> **Goal of the exercise**: Copy out the lines of the material from the one containing "The image size is (319, 266)." through the one containing "(x=52, y=257)", both included, keeping the requests. Multiply each coordinate in the answers by 1.9, round to whole numbers with halves going up, and leave the pictures out.

> **Extracted records**:
━━━━━━━━━━━━━━━━━━━━━━━━━━━━━━

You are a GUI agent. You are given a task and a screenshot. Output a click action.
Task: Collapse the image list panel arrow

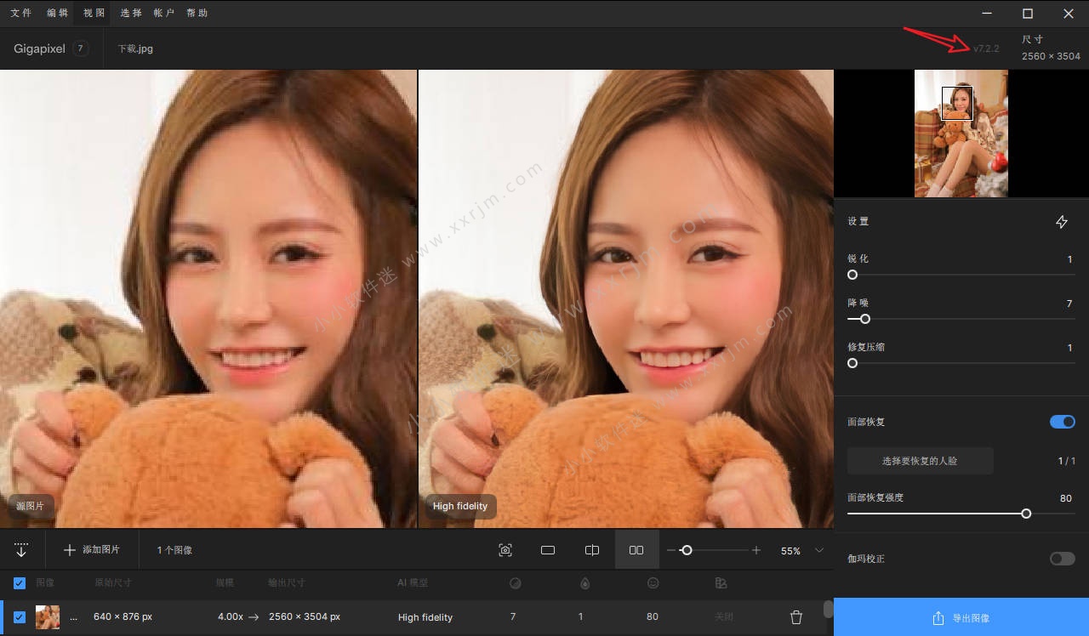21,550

━━━━━━━━━━━━━━━━━━━━━━━━━━━━━━

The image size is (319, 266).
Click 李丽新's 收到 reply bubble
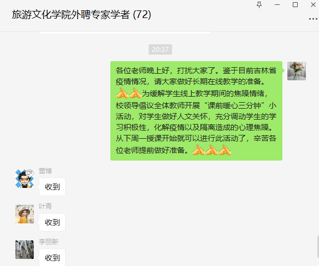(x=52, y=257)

━━━━━━━━━━━━━━━━━━━━━━━━━━━━━━

> **Correct result**:
The image size is (319, 266).
Click 李丽新's 收到 reply bubble
(x=99, y=488)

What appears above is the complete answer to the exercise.